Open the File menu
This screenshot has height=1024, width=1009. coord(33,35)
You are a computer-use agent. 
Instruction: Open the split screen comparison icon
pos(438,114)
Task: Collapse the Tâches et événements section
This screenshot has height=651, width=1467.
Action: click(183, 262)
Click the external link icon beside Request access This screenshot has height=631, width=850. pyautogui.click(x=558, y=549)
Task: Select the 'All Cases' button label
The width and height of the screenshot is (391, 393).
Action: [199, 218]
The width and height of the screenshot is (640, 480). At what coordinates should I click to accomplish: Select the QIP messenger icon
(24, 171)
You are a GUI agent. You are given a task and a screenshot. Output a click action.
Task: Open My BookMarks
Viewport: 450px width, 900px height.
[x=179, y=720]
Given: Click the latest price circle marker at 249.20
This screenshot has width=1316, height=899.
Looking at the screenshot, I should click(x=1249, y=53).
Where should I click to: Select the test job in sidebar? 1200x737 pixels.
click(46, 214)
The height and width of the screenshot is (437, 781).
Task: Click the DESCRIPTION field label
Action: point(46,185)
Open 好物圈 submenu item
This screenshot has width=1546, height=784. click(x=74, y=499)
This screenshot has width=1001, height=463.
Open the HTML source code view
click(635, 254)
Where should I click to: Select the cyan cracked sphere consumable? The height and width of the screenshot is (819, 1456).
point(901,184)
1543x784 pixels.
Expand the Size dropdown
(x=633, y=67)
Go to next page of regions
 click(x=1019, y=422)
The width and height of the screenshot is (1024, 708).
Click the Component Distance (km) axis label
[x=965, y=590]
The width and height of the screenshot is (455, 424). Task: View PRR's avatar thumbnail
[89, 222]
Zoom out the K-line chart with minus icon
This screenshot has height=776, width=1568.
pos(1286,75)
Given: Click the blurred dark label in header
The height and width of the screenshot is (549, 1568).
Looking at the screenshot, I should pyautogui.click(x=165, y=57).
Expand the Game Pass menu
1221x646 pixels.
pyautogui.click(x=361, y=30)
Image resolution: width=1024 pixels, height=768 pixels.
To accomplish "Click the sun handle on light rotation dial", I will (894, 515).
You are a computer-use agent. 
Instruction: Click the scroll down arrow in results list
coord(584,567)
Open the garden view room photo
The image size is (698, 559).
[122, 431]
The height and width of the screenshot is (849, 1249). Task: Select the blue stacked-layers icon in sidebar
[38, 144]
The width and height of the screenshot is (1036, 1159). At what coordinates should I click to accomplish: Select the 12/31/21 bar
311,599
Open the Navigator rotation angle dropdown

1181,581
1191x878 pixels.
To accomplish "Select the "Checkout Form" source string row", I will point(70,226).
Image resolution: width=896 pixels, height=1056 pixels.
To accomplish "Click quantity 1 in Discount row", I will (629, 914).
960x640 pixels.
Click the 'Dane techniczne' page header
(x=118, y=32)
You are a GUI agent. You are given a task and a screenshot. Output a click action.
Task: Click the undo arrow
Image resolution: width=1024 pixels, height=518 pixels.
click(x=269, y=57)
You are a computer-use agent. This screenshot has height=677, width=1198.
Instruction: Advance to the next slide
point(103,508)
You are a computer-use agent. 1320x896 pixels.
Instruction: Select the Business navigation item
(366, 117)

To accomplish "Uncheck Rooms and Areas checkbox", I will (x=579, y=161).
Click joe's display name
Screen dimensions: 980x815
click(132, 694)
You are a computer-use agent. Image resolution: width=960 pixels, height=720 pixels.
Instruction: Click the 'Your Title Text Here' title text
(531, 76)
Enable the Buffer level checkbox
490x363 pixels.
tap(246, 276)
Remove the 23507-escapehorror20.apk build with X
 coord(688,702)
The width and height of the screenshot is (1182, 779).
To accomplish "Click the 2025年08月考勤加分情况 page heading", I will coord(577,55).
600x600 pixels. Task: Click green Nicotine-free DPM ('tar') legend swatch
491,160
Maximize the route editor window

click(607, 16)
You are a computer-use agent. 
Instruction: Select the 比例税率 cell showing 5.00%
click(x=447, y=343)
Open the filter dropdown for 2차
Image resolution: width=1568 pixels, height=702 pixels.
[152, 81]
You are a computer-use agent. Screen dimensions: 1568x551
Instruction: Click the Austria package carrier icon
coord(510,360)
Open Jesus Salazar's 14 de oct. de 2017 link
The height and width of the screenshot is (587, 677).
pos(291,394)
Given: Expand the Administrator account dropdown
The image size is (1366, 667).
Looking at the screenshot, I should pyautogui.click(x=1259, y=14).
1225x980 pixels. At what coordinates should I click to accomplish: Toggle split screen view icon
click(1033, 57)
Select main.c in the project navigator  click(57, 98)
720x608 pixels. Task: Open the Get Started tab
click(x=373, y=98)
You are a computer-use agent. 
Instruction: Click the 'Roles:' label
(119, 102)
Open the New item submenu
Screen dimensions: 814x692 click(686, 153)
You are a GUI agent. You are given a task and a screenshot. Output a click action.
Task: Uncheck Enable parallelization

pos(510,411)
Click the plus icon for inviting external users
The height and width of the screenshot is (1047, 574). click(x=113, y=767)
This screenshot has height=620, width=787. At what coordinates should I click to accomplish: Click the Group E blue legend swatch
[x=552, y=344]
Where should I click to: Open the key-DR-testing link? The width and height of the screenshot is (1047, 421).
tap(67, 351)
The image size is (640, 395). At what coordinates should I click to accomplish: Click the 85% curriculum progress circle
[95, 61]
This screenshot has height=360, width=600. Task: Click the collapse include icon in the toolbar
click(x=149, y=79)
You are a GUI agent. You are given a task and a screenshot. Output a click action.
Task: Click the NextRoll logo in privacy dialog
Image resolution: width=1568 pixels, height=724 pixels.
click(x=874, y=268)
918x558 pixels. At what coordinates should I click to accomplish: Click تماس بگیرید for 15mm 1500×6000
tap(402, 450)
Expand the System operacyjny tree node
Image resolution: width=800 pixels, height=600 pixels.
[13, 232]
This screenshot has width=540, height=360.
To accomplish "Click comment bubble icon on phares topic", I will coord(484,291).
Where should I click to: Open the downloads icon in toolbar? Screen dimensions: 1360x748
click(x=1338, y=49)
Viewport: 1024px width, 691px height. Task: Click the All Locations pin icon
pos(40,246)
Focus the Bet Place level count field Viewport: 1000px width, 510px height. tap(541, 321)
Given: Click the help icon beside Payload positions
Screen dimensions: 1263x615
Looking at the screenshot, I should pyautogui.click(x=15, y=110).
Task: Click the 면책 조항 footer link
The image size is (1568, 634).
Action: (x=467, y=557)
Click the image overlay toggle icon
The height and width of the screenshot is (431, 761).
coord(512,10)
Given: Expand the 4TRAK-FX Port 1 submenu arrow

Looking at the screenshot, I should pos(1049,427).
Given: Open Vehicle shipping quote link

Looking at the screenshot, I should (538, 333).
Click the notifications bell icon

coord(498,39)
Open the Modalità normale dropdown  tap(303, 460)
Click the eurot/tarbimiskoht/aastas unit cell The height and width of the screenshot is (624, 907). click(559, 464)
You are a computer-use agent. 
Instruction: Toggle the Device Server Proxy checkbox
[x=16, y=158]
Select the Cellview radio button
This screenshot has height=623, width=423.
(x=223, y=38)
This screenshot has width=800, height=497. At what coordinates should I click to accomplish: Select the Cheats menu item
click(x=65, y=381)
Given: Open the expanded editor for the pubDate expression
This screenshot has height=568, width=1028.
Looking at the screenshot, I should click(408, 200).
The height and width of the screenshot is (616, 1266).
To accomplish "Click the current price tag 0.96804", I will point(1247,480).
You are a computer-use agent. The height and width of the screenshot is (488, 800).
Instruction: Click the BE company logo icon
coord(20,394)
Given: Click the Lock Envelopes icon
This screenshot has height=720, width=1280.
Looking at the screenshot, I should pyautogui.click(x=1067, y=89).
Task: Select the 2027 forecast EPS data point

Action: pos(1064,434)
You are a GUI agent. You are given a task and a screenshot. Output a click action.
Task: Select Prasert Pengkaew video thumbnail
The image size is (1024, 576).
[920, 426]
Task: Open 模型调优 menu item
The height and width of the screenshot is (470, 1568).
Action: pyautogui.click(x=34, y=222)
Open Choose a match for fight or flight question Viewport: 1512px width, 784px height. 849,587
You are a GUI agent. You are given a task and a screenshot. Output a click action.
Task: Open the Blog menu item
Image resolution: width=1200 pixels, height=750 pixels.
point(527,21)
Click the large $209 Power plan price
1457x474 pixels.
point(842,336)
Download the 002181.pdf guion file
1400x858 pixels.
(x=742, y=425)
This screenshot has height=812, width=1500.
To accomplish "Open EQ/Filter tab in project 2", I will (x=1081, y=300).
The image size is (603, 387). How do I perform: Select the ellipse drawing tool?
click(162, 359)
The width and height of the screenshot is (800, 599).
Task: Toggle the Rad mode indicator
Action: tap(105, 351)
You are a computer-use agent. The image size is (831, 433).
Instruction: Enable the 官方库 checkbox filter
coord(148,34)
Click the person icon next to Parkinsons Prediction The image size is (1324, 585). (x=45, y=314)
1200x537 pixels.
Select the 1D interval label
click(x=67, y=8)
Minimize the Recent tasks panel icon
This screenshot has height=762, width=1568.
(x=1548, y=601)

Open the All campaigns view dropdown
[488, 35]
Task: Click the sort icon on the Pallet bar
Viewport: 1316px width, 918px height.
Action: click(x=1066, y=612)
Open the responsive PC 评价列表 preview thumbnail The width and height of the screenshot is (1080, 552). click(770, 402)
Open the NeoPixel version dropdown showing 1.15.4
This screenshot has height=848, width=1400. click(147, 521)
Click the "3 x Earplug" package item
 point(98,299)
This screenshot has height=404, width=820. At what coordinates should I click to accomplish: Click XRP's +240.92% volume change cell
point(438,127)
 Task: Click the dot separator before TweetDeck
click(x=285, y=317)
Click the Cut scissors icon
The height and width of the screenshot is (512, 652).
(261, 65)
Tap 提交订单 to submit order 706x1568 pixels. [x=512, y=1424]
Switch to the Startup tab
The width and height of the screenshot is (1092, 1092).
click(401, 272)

_ _ _

Work to be completed =>
Starting at the first line of the records, print each line exactly, stopping after the line that contains "Task: Open My BookMarks".

Exercise output =>
Open the File menu
This screenshot has height=1024, width=1009. coord(33,35)
You are a computer-use agent. 
Instruction: Open the split screen comparison icon
pos(438,114)
Task: Collapse the Tâches et événements section
This screenshot has height=651, width=1467.
Action: click(183, 262)
Click the external link icon beside Request access This screenshot has height=631, width=850. pyautogui.click(x=558, y=549)
Task: Select the 'All Cases' button label
The width and height of the screenshot is (391, 393).
Action: [199, 218]
The width and height of the screenshot is (640, 480). At what coordinates should I click to accomplish: Select the QIP messenger icon
(24, 171)
You are a GUI agent. You are given a task and a screenshot. Output a click action.
Task: Open My BookMarks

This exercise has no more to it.